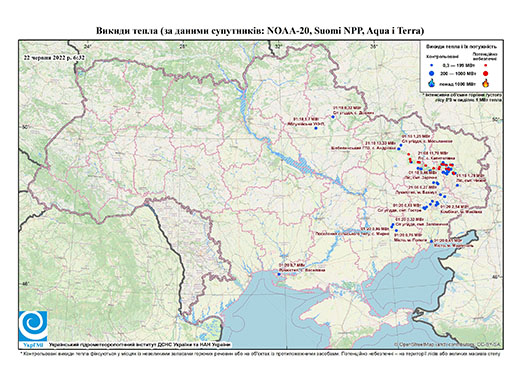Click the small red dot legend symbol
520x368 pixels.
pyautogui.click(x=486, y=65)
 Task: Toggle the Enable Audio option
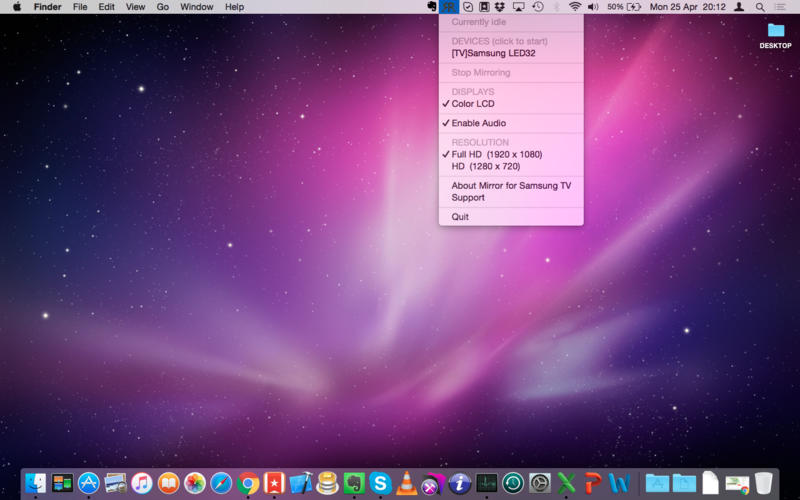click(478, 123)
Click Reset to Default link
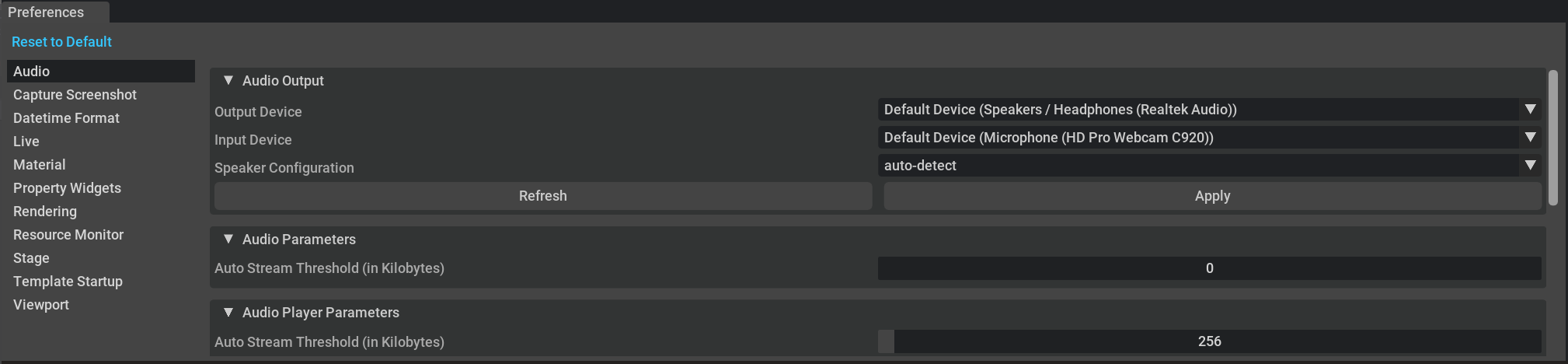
■ ■ ■
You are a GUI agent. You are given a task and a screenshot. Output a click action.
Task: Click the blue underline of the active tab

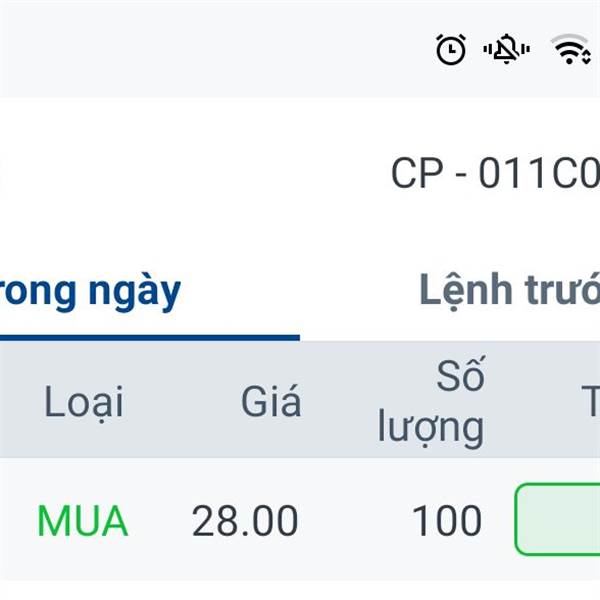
■ ■ ■
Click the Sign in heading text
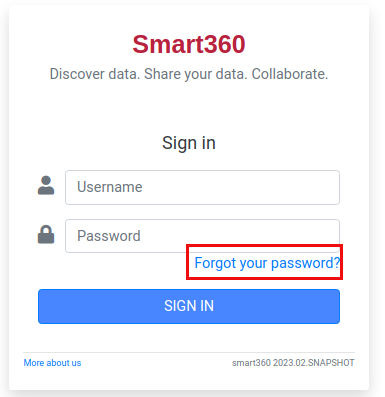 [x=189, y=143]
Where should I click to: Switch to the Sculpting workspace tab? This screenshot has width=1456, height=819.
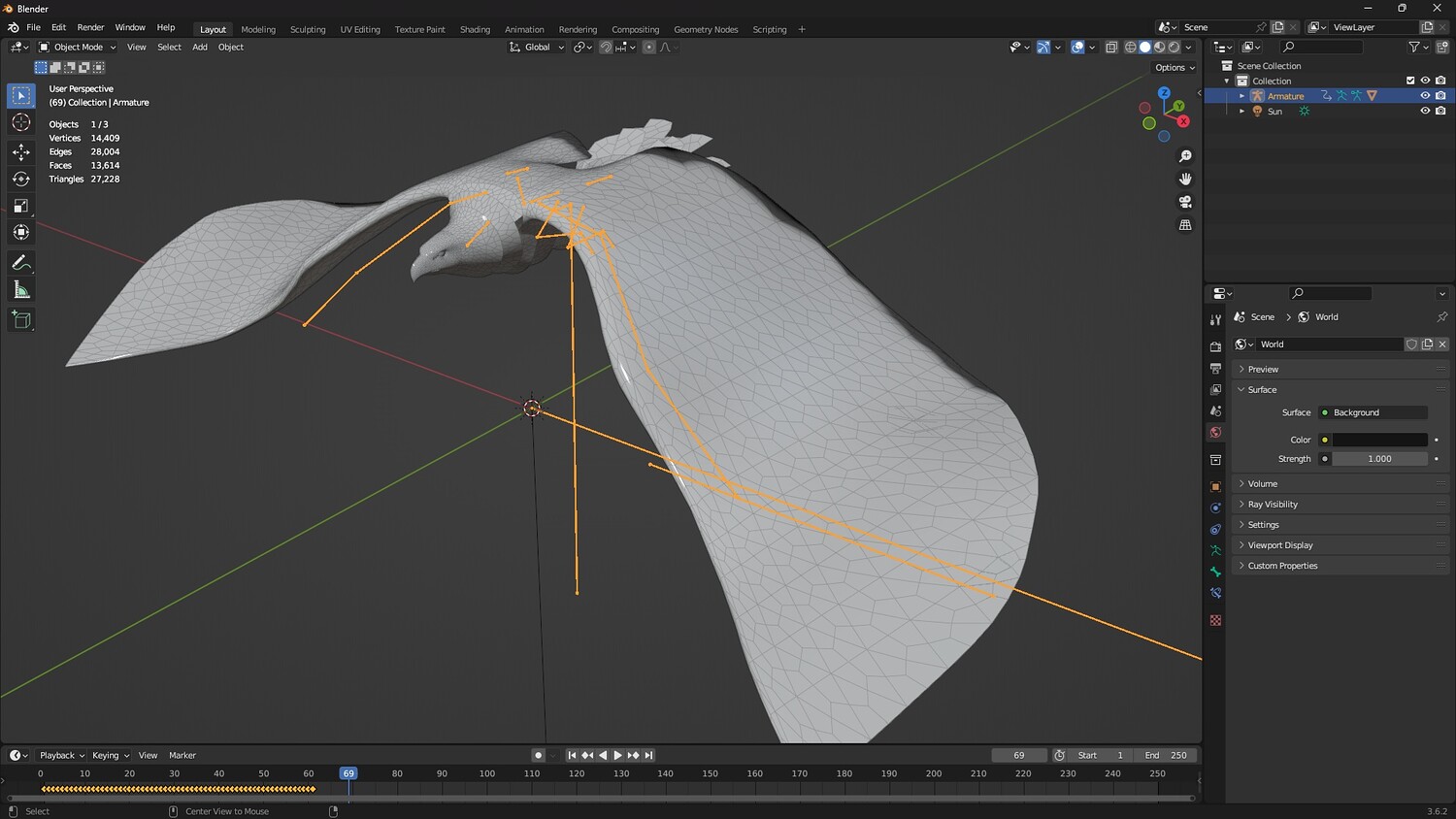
■ ■ ■
▸ **Exercise details**
Everything above from the line that has "Click the Sign in heading text" down to the line that has "Where should I" should be output exactly, with both of those lines included. Leave the pictures behind.

▸ **Problem solution**
Click the Sign in heading text
 [x=189, y=143]
Where should I click to: Switch to the Sculpting workspace tab? This screenshot has width=1456, height=819.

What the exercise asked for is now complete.